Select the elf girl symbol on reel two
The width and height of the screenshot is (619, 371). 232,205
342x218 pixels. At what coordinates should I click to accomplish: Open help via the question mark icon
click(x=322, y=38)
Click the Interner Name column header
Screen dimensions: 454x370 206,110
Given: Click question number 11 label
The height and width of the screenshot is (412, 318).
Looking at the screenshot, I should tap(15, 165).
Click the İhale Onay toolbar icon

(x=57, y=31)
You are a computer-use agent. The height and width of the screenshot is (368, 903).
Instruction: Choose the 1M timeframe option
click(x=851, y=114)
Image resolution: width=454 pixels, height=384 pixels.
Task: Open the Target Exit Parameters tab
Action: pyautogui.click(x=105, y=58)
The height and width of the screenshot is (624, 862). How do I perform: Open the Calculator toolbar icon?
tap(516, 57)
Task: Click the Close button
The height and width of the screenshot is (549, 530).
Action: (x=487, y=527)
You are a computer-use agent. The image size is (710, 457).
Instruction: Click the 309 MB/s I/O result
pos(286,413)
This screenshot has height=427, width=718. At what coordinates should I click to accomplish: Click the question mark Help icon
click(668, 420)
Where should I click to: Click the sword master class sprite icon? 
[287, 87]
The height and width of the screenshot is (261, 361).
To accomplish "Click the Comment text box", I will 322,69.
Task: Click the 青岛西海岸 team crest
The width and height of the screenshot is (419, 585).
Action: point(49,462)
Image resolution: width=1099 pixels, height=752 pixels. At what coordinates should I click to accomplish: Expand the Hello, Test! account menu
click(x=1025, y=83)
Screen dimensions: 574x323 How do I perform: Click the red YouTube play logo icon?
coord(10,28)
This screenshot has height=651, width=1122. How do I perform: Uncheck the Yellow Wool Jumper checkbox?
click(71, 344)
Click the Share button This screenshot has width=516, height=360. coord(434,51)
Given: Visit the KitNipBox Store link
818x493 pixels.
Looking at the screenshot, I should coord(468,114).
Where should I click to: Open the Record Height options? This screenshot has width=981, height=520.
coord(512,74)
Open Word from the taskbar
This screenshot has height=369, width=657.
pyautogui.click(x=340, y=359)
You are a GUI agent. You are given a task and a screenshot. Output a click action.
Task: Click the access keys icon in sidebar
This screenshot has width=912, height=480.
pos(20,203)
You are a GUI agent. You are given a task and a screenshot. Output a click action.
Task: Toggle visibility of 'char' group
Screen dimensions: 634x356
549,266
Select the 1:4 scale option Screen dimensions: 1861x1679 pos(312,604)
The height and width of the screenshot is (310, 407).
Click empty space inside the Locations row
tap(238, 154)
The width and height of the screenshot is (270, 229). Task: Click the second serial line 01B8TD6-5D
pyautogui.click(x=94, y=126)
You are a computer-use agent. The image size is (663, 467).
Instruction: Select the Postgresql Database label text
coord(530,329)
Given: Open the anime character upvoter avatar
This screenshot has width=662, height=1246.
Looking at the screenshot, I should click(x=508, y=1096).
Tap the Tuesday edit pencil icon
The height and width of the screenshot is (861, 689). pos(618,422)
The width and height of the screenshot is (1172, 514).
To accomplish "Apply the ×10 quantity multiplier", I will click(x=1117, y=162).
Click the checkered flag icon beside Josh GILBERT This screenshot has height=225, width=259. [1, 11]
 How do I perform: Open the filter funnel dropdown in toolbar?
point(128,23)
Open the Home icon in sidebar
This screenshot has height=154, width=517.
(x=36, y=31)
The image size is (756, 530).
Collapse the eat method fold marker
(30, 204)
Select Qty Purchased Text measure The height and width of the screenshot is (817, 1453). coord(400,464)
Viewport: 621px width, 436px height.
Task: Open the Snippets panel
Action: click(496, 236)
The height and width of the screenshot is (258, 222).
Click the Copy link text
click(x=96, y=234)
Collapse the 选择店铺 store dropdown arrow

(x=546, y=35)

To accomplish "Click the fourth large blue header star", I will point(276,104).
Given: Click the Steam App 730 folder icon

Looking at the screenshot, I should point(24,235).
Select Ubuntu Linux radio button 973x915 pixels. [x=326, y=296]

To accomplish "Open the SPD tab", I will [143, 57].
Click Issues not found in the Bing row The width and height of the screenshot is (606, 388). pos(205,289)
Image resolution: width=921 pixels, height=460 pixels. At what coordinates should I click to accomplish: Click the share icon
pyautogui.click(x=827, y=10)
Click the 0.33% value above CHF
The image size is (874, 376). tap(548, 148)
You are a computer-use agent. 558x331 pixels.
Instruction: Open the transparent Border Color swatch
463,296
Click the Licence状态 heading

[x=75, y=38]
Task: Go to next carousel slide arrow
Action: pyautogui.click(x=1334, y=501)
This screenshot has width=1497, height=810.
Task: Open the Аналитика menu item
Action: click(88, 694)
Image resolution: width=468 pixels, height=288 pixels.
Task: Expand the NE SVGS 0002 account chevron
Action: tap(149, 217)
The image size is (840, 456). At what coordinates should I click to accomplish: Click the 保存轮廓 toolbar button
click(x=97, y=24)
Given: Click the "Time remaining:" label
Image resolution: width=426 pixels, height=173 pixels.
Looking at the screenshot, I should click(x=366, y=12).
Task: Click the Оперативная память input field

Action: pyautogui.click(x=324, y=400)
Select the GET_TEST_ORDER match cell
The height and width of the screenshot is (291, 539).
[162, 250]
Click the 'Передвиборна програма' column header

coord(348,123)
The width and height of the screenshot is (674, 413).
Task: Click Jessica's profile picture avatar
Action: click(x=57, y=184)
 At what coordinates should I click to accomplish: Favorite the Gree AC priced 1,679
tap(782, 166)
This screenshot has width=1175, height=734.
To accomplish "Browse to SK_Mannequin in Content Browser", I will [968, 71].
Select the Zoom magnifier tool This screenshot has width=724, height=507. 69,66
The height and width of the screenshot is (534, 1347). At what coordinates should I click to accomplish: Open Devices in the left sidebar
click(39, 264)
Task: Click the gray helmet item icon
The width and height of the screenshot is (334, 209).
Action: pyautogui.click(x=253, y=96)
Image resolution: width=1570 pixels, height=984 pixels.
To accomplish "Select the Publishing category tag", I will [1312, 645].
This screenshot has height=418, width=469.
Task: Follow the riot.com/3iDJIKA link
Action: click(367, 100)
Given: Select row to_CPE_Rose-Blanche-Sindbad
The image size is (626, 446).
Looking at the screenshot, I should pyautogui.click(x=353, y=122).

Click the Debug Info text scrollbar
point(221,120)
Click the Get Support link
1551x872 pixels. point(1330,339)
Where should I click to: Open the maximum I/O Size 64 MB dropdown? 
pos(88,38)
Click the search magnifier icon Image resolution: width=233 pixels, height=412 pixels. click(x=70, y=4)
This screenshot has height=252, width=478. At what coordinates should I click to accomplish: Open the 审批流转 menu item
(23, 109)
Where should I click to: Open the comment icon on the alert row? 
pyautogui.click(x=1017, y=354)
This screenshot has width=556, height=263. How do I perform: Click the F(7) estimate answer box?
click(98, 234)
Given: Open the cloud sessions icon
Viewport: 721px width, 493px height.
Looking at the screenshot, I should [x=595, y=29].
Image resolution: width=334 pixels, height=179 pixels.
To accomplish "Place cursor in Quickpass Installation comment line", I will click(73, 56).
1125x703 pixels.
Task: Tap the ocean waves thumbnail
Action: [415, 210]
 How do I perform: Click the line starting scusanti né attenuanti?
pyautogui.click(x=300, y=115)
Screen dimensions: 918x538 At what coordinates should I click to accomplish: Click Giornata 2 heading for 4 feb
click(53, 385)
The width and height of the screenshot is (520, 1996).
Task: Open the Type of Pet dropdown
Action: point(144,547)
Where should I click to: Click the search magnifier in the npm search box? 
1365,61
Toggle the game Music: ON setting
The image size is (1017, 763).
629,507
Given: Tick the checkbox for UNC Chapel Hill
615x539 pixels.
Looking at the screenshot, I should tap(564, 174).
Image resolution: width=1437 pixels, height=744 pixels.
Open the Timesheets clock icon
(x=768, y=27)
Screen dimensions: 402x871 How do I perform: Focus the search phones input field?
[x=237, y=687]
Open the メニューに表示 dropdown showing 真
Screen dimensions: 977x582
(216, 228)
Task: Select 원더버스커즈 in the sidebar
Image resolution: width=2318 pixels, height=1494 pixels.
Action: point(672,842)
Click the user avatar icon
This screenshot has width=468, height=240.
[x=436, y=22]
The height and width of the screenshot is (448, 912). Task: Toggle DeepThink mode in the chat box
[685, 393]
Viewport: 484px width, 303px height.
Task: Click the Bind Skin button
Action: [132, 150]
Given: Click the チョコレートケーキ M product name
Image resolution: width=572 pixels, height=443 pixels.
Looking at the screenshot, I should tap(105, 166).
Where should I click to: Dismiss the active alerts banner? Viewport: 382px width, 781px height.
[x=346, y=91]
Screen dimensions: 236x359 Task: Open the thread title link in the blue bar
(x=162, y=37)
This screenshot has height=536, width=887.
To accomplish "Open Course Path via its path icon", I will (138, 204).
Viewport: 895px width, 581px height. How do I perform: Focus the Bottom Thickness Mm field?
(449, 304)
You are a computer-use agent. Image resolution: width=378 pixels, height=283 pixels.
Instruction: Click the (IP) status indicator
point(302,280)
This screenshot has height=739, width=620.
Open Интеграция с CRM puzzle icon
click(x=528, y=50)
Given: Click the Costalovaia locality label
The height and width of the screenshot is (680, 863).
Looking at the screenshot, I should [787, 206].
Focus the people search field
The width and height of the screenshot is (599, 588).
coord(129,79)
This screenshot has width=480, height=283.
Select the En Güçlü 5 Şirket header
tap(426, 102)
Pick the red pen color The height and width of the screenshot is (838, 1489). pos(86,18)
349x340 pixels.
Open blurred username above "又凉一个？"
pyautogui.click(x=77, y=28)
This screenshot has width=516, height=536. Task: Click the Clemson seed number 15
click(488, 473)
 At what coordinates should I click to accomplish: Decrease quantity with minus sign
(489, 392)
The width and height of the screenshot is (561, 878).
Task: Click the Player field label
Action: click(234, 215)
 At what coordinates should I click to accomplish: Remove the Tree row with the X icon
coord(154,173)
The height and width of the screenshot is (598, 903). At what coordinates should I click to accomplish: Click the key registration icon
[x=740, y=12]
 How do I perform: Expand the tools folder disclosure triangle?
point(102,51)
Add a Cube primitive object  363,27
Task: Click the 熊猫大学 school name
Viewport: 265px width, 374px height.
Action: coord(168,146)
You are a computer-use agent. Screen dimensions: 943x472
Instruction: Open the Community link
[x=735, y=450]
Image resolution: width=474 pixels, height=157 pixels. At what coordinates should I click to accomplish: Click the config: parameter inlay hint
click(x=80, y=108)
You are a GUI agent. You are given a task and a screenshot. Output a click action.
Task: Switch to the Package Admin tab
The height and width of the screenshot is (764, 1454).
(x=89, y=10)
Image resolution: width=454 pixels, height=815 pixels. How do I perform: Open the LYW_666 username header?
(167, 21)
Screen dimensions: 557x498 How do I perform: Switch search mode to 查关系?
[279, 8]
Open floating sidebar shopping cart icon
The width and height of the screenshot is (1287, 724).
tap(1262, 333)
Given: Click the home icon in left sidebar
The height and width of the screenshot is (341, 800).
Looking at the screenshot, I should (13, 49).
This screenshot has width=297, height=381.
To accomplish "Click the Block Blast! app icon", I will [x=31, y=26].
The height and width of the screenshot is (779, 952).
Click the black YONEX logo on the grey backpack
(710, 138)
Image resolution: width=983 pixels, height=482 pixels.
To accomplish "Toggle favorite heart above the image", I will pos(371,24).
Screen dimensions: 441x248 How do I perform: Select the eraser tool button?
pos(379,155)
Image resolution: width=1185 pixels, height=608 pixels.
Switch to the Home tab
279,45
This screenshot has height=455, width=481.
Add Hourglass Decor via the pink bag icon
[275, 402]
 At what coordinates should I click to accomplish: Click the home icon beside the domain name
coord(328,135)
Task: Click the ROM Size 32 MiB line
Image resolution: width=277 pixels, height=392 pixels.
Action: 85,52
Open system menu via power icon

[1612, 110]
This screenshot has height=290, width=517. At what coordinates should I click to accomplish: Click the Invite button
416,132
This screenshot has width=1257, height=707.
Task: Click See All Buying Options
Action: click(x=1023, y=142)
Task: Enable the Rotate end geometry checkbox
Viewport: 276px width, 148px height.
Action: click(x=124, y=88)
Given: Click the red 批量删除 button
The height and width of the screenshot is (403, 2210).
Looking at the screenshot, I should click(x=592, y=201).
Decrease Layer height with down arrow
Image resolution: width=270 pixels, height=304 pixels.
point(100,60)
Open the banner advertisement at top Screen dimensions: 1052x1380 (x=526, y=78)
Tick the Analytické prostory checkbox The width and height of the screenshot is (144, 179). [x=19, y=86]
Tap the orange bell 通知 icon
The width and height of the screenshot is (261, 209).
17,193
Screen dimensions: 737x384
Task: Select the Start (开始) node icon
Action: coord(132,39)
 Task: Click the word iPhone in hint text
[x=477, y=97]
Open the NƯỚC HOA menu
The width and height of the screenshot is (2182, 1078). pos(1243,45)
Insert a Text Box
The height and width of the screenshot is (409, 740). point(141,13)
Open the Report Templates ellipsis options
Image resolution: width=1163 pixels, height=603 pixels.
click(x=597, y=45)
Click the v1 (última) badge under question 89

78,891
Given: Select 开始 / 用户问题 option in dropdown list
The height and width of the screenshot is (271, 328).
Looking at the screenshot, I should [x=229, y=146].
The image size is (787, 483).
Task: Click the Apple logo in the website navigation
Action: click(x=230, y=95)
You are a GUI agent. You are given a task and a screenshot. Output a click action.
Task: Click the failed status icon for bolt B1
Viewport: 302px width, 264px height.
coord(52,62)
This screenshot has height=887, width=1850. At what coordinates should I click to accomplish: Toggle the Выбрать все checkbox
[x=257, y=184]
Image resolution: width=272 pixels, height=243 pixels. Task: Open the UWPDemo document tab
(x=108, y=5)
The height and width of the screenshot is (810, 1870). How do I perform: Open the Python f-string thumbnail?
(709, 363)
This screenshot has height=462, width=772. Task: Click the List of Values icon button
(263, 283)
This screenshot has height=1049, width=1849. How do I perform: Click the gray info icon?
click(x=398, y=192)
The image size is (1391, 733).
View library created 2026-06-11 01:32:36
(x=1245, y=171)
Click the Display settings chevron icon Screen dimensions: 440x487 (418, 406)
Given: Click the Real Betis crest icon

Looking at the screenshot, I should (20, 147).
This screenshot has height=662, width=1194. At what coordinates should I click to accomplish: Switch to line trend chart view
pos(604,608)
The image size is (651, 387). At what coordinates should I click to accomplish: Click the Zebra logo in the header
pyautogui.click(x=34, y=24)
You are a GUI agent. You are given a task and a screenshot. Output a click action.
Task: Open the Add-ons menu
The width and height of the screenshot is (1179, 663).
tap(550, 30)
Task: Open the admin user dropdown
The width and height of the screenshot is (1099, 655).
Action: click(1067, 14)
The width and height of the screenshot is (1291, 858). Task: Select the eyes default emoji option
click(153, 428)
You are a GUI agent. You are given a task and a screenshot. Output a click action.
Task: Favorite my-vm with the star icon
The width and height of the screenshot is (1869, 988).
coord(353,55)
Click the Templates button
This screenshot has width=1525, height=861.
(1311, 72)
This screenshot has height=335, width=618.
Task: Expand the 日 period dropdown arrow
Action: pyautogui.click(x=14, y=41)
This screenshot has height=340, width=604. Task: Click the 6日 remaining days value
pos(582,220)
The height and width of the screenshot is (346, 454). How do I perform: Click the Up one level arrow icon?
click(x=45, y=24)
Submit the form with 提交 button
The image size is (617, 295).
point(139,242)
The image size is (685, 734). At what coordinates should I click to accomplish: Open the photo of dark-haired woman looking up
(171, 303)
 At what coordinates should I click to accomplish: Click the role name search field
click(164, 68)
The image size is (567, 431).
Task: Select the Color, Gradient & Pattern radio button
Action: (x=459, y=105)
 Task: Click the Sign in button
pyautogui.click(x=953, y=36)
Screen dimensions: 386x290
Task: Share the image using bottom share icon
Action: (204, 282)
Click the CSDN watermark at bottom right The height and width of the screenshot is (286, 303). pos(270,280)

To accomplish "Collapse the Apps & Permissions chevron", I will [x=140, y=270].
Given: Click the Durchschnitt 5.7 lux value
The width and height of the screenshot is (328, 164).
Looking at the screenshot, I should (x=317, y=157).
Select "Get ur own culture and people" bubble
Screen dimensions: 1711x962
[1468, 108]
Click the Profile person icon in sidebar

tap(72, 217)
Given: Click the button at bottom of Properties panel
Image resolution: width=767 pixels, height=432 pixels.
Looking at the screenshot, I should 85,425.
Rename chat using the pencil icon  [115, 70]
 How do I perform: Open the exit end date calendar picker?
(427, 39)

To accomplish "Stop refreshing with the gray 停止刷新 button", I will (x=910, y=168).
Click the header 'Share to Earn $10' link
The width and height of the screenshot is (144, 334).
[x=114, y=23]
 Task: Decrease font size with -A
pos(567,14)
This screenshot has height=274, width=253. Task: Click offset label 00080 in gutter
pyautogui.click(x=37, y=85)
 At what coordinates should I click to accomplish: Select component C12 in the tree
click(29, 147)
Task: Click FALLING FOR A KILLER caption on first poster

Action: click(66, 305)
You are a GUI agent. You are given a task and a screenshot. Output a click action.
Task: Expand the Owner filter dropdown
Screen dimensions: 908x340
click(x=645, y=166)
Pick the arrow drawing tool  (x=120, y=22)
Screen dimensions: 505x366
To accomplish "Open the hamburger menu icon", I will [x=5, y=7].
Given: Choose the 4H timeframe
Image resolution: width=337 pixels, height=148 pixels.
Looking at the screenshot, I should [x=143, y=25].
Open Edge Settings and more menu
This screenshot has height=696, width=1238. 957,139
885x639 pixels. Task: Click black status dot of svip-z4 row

· · · · ·

GIVEN INSTRUCTION>
Copy out everything among the entries above from the line that contains "Select Qty Purchased" down to the line that contains "I will point(276,104).", both of those lines included, reproducing each one verbatim.

WRITTEN REPLY>
Select Qty Purchased Text measure The height and width of the screenshot is (817, 1453). coord(400,464)
Viewport: 621px width, 436px height.
Task: Open the Snippets panel
Action: click(496, 236)
The height and width of the screenshot is (258, 222).
Click the Copy link text
click(x=96, y=234)
Collapse the 选择店铺 store dropdown arrow

(x=546, y=35)

To accomplish "Click the fourth large blue header star", I will point(276,104).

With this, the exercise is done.